What is the toughest job of running the jail?

“Well the toughest part of this job to me is having an on-call policy for jail staff. We have to have so many officers per inmate per the jail commission. Right now, we are staffed to the bare minimum. So when somebody is sick or cannot make it to work, then somebody has to fill that spot. Each jailor is assigned three to four on-call days during a four week period. Okay, if somebody can’t make it in, then they’re expected to be here. What makes it so tough for me is that it takes away from their family, their friends and their children. They’ve already put in long hours and now they’re having to work an extra day. That’s really kind of disheartening to me but we have to do that.”

What is your favorite part of the job and what keeps you going?

“Trying to make a difference in people. And I set some goals that we’ve tried to obtain. One of the largest goals is to pass the annual general inspection by the Jail Commission. These men and women work really hard and they work long, hard days to accomplish that. I also like trying to make a difference with some of the people that come in. We have people that come in and they don’t understand the process. It might be their first time or they are upset. Sometimes, I’ll just talk to them like a mother and tell them, ‘You know, this is a process. We have to get through this process. And once you’ve completed this process, you can have a good life, if that’s the choice you make.’ For example, this very week, we had a mother call and tell us how much she appreciated that we took care of her son and what we did for him while he was here. That makes you feel good; you feel like you’ve accomplished something.”

What are some things people may not know about our jail?

“Some people may think we, ‘lock them up and throw away the key.’ But we know that doesn’t  happen. I’m not sure the general public understand exactly what goes on inside this jail. We have church services for both males and females several times a week. We have medical staff working seven days a week. We are sufficient in having our own kitchen and our own laundry. We have visitation for the inmates – every weekend, Saturdays and Sundays. We have clergy visits, attorney visits – some in-person and some on zoom. We have zoom court, we have court at the courthouse and with all that going on, we’re booking people or releasing people and trying to take care of 100 plus inmates a day.”

Tell us about the team that helps you run the jail.

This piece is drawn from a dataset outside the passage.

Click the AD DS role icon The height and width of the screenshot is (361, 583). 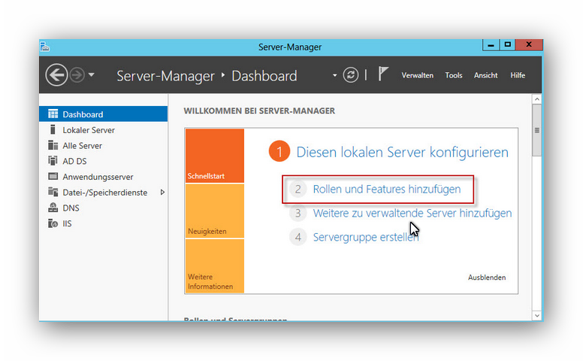[53, 161]
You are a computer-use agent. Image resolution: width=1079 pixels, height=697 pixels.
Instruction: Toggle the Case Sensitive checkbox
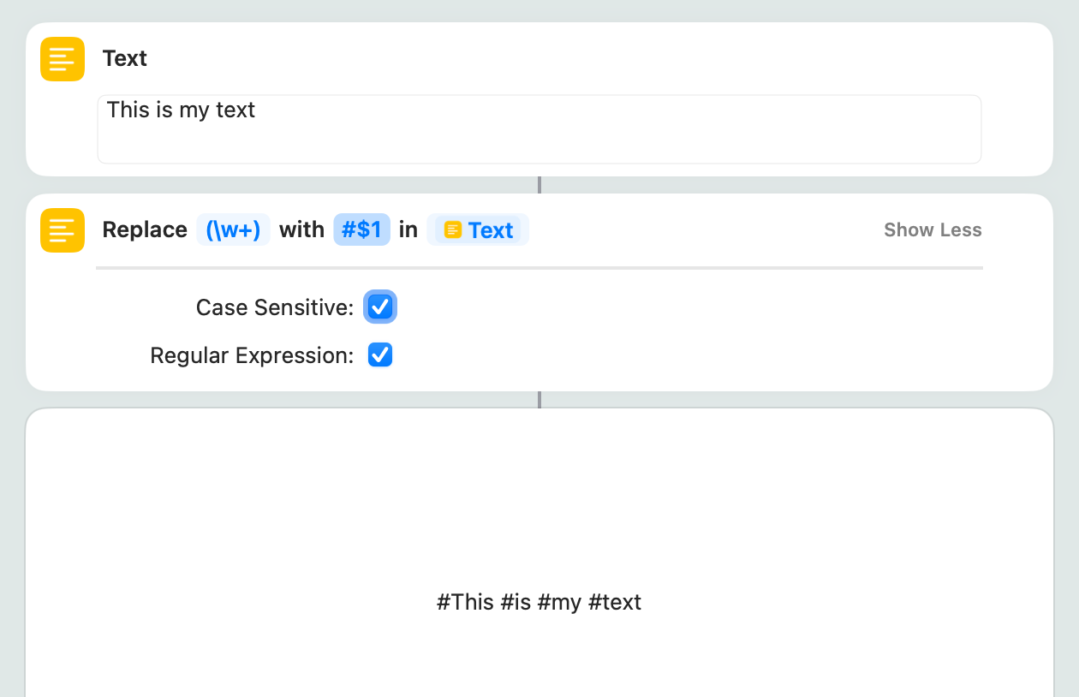[x=380, y=307]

“Our team consists of men and women of all ages. Bad storms really set us back as far as activities and stuff like that. But the team members worked at night, came in early so the other team could get home before it got dark on the bad roads. We had some team members that would pick up others so they wouldn’t have to drive on the bad roads. Then we’ve had a staff shortage – it’s been like nothing I’ve ever seen. And it’s not just this jail, it’s surrounding counties and all over the state of Texas. Some of them have been here eight years or more, some less but they still work together as a team. I would like to mention the really great job they do and I appreciate them very much. The jail staff do not get the recognition they should. I want them to know I appreciate the great job they’ve done – and are doing – and not only for me, but for the department and for the county itself.”